Trade unions and campaign groups have demanded an ‘immediate’ public inquiry into the Government’s handling of the Covid-19 pandemic to ‘learn lessons and save lives’.
The open letter to the prime minister, written by campaign group Covid-19 Bereaved Families for Justice, calls for a first phase ‘rapid review’, which would report back within a matter of weeks – as seen with the Taylor Inquiry following the 1989 Hillsborough disaster.
The prime minister committed to a public inquiry on the Government’s response to Covid on 15 July, but the letter states this ‘cannot be delayed any longer’ and is ‘paramount in order to minimise further loss of life’.
The organisations said: ‘Any Government, particularly during an unprecedented public health crisis, should be guided by the evidence, and we have never been more in need of swift, evidence-based policy recommendations.’
The 24 signatory organisations, including the BMA, agreed the inquiry should address a number of areas as priority, including the effectiveness of the UK’s Test and Trace programme, in line with World Health Organisation (WHO) recommendations.
As of November, a total of 11.5m people have been tested for Covid-19 since the start of the programme, according to the Government, but performance has been inconsistent, with shortages of tests and delays in receiving results at certain periods.
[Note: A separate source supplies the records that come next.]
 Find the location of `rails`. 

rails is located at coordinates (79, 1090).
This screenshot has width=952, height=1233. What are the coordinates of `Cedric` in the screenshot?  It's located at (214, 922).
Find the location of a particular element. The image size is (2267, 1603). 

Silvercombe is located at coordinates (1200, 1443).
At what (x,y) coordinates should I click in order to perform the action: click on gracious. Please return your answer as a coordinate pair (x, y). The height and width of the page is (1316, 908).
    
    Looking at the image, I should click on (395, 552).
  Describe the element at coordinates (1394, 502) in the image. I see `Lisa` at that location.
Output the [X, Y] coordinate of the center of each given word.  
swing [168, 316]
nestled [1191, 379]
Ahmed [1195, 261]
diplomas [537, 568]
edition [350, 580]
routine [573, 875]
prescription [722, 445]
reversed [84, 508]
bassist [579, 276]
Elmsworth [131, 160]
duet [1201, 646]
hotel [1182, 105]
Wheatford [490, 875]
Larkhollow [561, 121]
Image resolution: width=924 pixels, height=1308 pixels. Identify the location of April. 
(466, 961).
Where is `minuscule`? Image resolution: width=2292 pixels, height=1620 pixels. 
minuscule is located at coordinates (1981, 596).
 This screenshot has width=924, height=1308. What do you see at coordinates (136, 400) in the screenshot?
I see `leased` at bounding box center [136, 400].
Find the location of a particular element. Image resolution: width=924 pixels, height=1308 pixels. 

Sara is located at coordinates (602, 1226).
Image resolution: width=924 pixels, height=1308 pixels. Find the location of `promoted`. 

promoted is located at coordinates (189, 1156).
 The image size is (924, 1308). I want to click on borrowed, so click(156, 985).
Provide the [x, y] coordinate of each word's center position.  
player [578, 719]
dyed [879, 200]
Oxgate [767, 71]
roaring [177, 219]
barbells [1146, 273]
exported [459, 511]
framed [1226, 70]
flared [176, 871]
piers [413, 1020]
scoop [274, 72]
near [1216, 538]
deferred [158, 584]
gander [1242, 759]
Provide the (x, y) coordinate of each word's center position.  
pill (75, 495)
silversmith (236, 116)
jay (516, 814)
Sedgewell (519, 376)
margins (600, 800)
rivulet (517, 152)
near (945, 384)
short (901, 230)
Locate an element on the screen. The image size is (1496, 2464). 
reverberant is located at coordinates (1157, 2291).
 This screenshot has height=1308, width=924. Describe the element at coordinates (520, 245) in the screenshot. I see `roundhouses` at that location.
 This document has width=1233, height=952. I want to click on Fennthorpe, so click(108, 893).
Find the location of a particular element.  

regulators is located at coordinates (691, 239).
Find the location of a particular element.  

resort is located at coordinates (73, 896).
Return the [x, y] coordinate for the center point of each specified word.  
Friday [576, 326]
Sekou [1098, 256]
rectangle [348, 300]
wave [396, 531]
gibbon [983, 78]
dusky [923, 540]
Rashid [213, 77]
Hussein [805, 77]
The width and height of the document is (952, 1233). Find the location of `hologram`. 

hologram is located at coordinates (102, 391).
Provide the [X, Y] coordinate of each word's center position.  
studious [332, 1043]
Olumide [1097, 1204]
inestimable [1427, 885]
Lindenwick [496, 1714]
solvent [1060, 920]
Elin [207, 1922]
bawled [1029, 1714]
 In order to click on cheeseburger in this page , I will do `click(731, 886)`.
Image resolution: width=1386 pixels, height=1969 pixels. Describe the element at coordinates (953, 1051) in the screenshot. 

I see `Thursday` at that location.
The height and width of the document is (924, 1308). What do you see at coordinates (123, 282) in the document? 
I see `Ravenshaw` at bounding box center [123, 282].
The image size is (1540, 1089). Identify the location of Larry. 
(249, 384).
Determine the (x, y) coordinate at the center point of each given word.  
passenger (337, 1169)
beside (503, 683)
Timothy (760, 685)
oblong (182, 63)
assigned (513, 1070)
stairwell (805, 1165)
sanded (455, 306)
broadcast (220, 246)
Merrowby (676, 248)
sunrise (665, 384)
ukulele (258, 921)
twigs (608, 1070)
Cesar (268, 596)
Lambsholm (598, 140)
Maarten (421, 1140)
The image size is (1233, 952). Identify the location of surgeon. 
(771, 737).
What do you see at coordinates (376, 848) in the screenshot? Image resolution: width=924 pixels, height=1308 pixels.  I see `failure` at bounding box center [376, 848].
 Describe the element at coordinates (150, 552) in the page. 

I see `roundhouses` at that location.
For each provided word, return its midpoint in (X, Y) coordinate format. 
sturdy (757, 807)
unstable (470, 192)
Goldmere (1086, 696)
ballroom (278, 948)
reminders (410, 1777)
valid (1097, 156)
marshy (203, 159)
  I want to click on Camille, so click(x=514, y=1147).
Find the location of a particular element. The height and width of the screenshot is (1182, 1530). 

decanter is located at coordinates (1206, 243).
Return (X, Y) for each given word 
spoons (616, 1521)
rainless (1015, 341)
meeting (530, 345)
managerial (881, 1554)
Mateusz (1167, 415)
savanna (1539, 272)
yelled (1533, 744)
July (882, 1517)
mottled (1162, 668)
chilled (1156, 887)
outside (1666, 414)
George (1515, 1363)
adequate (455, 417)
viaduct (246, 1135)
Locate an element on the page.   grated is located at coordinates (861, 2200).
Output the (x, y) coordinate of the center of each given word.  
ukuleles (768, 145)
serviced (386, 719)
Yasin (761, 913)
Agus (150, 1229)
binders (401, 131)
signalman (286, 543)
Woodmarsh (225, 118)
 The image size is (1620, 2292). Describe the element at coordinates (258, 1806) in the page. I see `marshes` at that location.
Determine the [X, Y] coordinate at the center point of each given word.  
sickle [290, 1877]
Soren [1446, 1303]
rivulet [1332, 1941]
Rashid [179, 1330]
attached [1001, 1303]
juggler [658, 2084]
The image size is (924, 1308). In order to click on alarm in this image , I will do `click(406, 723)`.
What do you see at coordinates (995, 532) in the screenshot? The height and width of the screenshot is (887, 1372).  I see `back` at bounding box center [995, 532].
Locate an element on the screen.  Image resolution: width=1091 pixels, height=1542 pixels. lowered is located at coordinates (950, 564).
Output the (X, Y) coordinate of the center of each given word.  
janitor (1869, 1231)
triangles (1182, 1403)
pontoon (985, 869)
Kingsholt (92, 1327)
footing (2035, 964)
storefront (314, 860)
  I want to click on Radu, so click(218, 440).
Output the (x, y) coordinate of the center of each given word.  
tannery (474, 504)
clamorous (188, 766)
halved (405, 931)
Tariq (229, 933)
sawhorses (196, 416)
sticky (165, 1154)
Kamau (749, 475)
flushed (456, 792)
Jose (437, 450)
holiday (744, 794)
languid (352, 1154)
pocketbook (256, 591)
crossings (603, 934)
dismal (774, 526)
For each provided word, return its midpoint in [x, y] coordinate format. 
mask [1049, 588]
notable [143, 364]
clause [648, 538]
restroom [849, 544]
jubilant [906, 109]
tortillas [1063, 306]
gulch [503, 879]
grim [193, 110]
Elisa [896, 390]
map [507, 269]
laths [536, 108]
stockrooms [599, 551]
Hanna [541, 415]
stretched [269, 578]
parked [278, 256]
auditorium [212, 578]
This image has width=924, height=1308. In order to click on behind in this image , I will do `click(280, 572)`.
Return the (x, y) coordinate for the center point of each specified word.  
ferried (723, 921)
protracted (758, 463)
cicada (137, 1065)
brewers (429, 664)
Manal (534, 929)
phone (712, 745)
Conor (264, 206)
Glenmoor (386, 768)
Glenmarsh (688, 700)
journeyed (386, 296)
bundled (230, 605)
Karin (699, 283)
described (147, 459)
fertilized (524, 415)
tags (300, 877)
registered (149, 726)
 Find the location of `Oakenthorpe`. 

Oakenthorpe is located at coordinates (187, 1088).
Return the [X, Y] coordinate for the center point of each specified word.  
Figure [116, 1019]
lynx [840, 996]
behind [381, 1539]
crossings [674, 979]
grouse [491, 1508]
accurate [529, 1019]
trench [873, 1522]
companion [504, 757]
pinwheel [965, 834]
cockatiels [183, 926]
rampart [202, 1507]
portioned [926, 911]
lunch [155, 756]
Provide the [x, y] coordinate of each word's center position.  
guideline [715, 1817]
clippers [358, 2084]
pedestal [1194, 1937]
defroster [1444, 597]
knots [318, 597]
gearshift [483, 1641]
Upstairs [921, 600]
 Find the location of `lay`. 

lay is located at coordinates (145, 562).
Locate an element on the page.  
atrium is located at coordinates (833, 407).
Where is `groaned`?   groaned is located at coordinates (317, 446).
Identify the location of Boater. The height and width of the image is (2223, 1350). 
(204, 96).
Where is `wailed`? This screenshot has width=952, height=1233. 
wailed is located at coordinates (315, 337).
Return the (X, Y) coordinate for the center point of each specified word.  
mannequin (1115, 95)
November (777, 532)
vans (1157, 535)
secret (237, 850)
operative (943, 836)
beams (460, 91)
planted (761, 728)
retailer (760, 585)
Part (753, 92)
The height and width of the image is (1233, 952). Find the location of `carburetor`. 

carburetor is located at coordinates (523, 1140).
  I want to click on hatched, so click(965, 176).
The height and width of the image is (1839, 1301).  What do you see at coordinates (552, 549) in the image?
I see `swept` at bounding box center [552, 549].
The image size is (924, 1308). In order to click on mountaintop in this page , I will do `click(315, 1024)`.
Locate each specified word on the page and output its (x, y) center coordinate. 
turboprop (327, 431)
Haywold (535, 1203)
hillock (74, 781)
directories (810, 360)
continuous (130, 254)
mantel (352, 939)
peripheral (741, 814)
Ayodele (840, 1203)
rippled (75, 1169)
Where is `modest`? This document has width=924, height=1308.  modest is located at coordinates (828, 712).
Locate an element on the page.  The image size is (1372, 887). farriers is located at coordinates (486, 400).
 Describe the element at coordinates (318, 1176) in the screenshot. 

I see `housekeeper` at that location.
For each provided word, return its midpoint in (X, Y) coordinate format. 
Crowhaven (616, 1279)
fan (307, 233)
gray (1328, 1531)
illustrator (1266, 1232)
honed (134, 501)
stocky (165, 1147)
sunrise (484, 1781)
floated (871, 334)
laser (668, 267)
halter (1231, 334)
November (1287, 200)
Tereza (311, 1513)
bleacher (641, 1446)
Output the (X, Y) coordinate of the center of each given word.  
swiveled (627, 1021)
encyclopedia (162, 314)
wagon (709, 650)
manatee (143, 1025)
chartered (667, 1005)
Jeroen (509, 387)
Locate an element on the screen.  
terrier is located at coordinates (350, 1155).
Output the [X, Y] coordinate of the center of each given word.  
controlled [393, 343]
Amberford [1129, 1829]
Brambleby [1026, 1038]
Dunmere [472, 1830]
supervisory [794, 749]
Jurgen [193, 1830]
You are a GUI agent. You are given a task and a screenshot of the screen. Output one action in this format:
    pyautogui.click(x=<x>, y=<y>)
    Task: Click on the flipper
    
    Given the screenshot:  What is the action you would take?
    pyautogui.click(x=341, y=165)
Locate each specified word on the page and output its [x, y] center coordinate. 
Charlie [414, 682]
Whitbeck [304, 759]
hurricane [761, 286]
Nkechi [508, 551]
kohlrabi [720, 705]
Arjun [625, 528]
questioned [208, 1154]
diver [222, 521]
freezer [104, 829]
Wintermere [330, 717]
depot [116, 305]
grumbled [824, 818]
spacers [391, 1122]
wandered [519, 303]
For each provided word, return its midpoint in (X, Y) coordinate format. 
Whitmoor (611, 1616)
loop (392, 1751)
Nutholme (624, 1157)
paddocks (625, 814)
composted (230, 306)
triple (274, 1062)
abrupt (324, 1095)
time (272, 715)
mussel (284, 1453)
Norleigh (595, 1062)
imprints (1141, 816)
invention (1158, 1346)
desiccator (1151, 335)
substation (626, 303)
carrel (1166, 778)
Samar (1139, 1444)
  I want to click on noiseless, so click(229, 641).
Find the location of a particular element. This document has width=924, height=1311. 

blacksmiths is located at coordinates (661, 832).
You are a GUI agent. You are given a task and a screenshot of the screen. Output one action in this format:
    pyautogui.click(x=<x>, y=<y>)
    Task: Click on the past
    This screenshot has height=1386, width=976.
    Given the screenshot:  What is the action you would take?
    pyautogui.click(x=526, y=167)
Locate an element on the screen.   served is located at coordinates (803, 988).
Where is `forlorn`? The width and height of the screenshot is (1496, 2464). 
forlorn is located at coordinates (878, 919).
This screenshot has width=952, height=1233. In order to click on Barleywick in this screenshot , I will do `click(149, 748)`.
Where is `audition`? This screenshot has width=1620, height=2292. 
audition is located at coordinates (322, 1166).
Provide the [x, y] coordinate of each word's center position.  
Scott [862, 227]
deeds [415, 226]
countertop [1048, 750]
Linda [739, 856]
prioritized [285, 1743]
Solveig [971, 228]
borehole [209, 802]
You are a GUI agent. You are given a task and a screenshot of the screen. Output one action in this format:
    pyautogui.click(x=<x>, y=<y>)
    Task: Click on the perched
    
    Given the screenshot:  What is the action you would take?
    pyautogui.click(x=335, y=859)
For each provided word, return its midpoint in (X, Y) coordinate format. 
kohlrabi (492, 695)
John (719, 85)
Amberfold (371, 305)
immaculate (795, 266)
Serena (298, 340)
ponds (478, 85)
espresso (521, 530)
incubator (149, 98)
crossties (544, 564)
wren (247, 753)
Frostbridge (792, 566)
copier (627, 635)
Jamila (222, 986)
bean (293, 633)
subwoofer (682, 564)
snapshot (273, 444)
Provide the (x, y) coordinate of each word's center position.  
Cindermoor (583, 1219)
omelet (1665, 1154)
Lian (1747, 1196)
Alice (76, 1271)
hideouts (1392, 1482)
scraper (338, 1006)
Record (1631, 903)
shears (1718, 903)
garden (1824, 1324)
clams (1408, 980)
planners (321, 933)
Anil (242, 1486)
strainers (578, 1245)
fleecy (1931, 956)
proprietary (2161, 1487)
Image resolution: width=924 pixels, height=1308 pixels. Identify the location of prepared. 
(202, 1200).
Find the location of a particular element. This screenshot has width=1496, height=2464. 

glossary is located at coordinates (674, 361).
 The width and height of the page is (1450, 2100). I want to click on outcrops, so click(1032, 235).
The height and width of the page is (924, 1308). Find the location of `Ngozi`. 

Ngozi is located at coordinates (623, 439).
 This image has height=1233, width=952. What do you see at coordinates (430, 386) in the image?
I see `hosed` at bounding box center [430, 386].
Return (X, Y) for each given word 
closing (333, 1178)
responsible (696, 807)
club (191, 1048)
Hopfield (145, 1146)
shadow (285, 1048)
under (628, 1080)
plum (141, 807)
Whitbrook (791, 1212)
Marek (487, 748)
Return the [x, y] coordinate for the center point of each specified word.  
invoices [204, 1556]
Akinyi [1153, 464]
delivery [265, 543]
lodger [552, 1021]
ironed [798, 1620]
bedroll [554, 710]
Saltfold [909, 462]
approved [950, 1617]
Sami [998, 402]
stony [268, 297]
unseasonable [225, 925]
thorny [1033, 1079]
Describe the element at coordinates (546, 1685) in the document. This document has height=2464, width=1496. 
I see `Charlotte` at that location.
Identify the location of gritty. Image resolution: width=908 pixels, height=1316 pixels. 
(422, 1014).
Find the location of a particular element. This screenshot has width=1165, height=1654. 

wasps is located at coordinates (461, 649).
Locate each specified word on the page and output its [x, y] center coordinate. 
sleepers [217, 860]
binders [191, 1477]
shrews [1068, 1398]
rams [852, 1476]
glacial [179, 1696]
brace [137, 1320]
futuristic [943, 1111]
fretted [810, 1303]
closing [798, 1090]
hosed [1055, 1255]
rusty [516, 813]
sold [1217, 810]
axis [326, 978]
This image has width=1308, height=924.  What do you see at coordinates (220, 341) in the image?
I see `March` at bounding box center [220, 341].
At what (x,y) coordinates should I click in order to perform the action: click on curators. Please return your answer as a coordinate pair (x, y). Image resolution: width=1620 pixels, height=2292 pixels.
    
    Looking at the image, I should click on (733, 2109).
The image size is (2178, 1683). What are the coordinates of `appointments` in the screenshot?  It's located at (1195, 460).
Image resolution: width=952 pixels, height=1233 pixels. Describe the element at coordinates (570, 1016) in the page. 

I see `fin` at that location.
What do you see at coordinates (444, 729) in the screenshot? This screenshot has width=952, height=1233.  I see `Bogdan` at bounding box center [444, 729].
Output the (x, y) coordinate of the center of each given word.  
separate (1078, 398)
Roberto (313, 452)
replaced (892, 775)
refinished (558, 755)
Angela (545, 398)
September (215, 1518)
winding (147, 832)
The inquiry should also focus on how the Government made its decisions, including around infection control measures, and the way it communicated risk levels to the public, the letter said.
It is ‘critical’ that the inquiry looks at why Covid-19 has had a disproportionate impact on black, Asian and Minority Ethnic (BAME) communities, the organisations added, in order to identify ways to tackle the root causes.
The letter also called for the inquiry to consider the functioning and capacity of the NHS in providing care to Covid patients, as well as the provision of other urgent treatments, and the threat of the virus in hospitals and care homes.
NHS performance figures in the summer were the worst on record, with only half of patients starting treatment within 18 weeks of their referral, while roughly 4 million people were on waiting lists.
Researchers have also found that diagnoses of common physical and mental health conditions in primary care fell by up to half during the peak of the Covid-19 pandemic.
‘More important than ever’
The letter added that the inquiry must satisfy the Government’s legal responsibility to give bereaved families an opportunity to participate under Article 2 of the European Convention on Human Rights (ECHR).
It said: ‘The recent news that a vaccine has been approved is a step in the right direction. As public life begins to return to normalcy, it is more important than ever that you make good on your promise and call an urgent statutory public inquiry now to learn lessons and save lives. Unprecedented times call for an unprecedented response. A Covid-19 inquiry cannot be delayed any longer.’